Le patrimoine est héritage, cela va sans dire. Mais l’héritage peut aussi être regardé avec l’œil de l’avenir : il s’agit alors de nous interroger sur ce que nous voulons transmettre à nos enfants et petits-enfants. C’est précisément l’invitation qui vous est faite pour cette édition des Journées du Patrimoine. En découvrant les édifices et les jardins construits depuis quinze ans, que nous devons à la créativité et au talent des architectes, au savoir-faire des entrepreneurs et aux ambitions des maîtres d’ouvrage, nous découvrons aussi le patrimoine de demain.
Il sera sans aucun doute le reflet de nos préoccupations d’aujourd’hui, qui sont résolument des préoccupations pour l’avenir : l’efficacité énergétique, le souci d’une construction durable, qui sont de nouveaux terrains de jeux pour l’audace et l’esthétique, pour les grands monuments comme pour des bâtiments moins connus. Car l’architecture du quotidien a aussi toute son importance, nos lieux de vie tout autant que nos lieux de visite.

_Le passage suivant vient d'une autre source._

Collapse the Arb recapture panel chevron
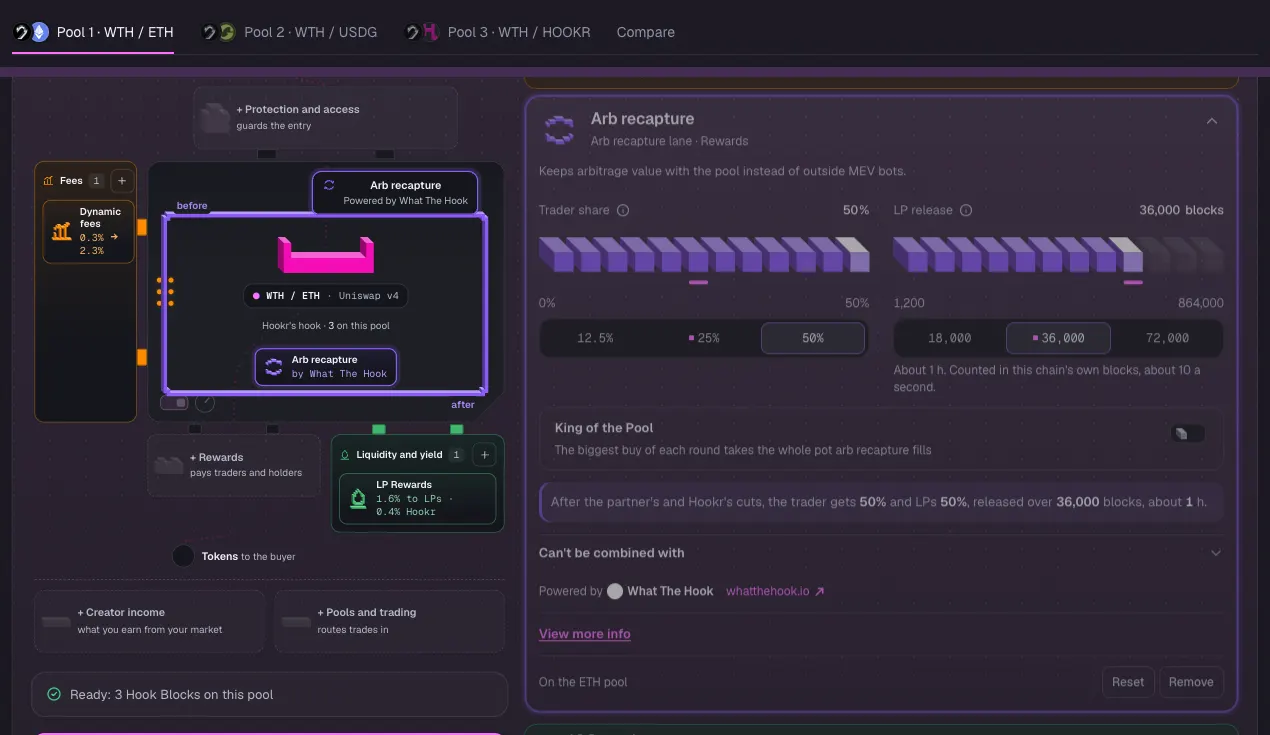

Nous avons la chance d’avoir un patrimoine riche, d’une rare diversité, comme nous avons la chance d’avoir aujourd’hui une création architecturale d’une grande vitalité, qu’il faut soutenir, et encourager. Pour que le patrimoine que nous lèguerons demain à nos enfants continue d’être inventif et audacieux, j’ai voulu dans ma loi à la fois distinguer les créations les plus récentes, en donnant plus de poids au label « Patrimoine du XXe siècle » – qui deviendra « Patrimoine de moins de cent ans » – et renforcer les possibilités d’expérimentation des architectes qui construiront des bâtiments publics, comme me l’ont proposé les députés. Ces préoccupations, et d’autres, qui ont pour objectif de libérer les forces créatrices de notre pays, sont au cœur du projet de loi « liberté de création, architecture et patrimoine » que je défends, pour nous assurer que la culture prenne toute sa place dans le monde qui vient. Entre le patrimoine et la création il y a un continuum. L’avenir ne s’oppose pas au passé ; il ne se contente pas de le ressusciter ; il le réinvente.